Etan Kissling kissling at oberon.ch
Tue Dec 15 13:27:52 CST 2015


Hmm, just because something could be computationally expensive, it doesn't become non-deterministic.
The program itself as a unit still performs the same steps in the same order, every time.
Which is a huge advantage over GC. Still true for a world with deinit observers.


A similar argument could be brought for non-KVO property observers.

weak var someProperty: String? {
    didSet {
         // Mine some Bitcoins.
    }
}


This is possible right now, but noone does this, because convention dictates that property observers should not be computationally expensive.

The main thing that's being proposed here is that you additionally also get a notification when the property changed to nil.


The client of an API could already implement such a notification scheme in certain cases by wrapping the object returned by the API.
Then, performing the expensive operation when the outer object is deinited.
The API couldn't prevent this, unless it returns a handle instead of an object and requires passing tha thandle back to the API with every call.
This way, the API could ensure that the client has no way to know when a handle becomes invalid.


I don't think that property observers should be treated differently, just because the cause for the property change has a different reason.



Right now, the main pain point is that implementing weak collections is really hard.
(i.e. starting a timer that periodically clears the collection of zombies, or responding to low memory conditions,
 or wrapping objects, or lazily cleanup when the collection is modified etc.)

Since a collection is something generic, you cannot require all passed-in objects to opt-in to deinit observing, either.



I don't think that KVO strictly requires the dynamic opt-in.
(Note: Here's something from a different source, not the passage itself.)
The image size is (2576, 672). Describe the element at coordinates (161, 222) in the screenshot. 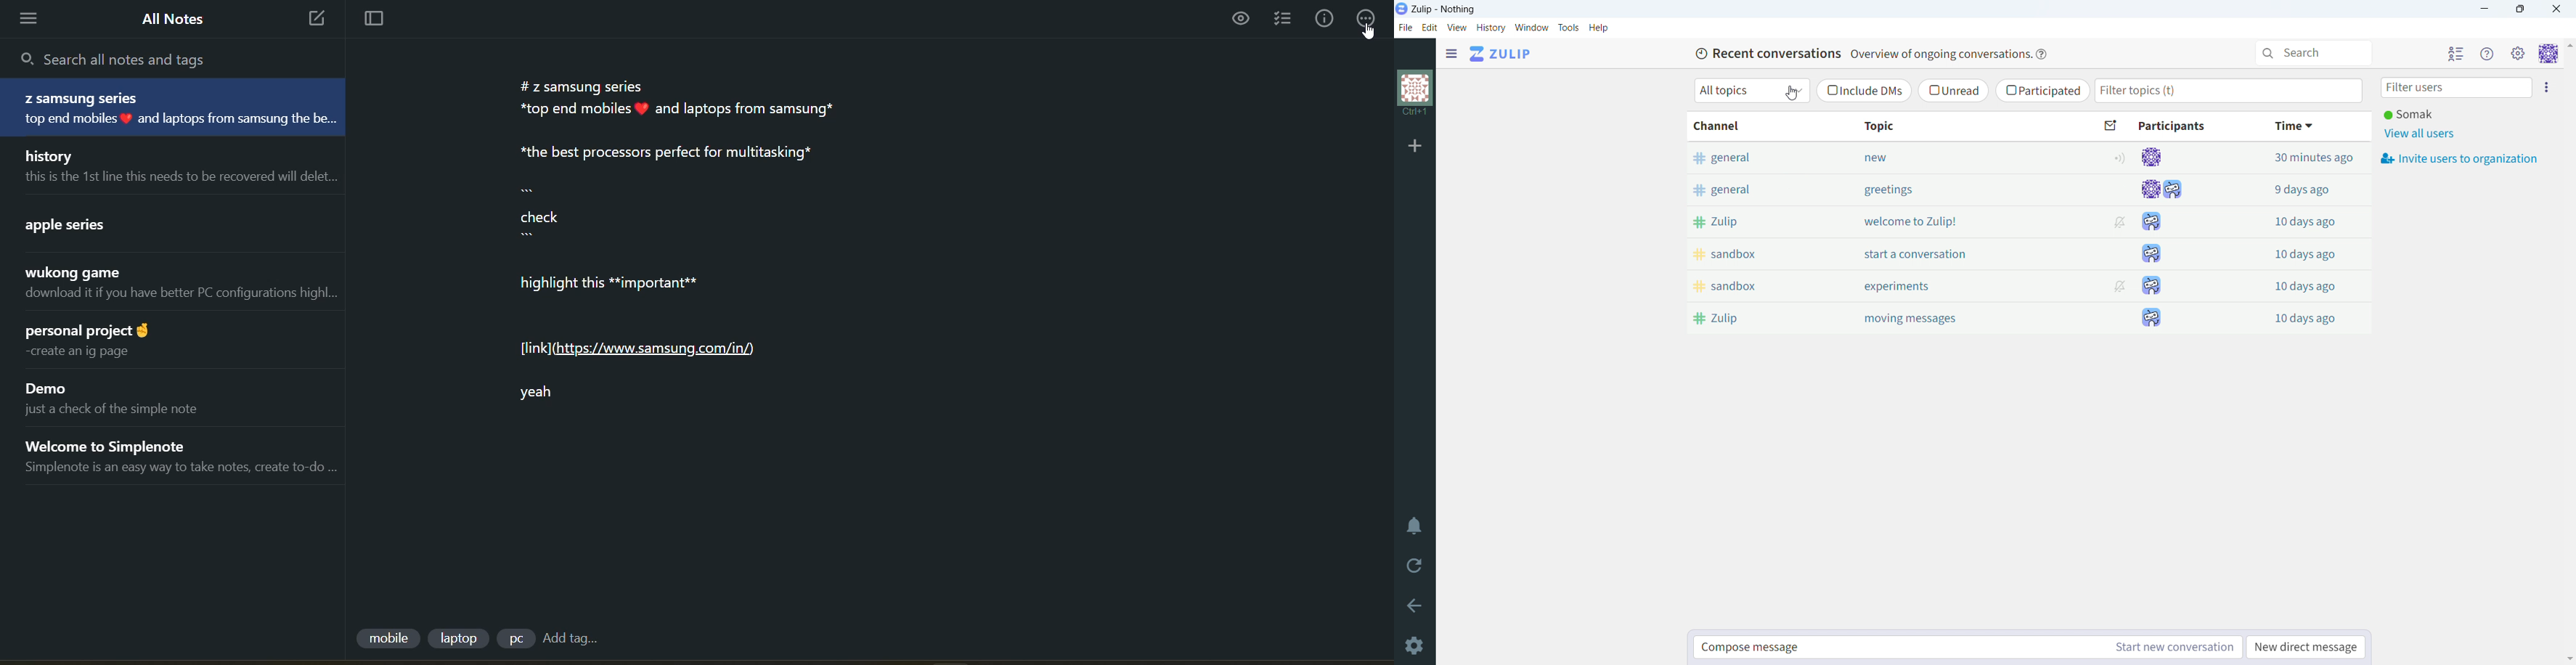

I see `note title and preview` at that location.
If the compiler decides for whatever reasons to use dynamic dispatch,
i.e. because a class descends from NSObject, then KVO could still work by accident even though you have not explicitly opted in.



Etan


> On 15 Dec 2015, at 19:29, Jordan Rose via swift-evolution <swift-evolution at swift.org> wrote:
> 
> 
>> On Dec 14, 2015, at 11:54 , John McCall via swift-evolution <swift-evolution at swift.org> wrote:
>> 
>>> On Dec 13, 2015, at 7:46 PM, Chris Lattner via swift-evolution <swift-evolution at swift.org> wrote:
>>>> On Dec 13, 2015, at 6:24 PM, Michael Henson via swift-evolution <swift-evolution at swift.org> wrote:
>>>> 
>>>> The use-case for this comes first from proposals to have a weak-reference version of collection types. Implementing a notification signal of some sort to weak reference-holders when the reference becomes nil would make implementing those more straightforward.
>>> 
>>> +1.  This is very useful for various kinds of APIs, like a weak hashtable that wants to remove the keys when/if they get deallocated.
>> 
>> Yes.  This was always part of the long-term vision for weak references.
> 
> Hm. I don't know. Allowing arbitrary callbacks during the deinit process is a little scary to me; it means that any API that vends an object publicly can no longer assume that deinitialization is cheap. I mean, deinit can already do arbitrary work, but the creator of the class has full control over what that work is (modulo their superclasses). This feels like something that a class might need to opt into, much like KVO requires opt-in in Swift with 'dynamic'.
> 
> If one of the selling points of ARC over GC is "deterministic destruction", there's value in being able to control what happens during that destruction.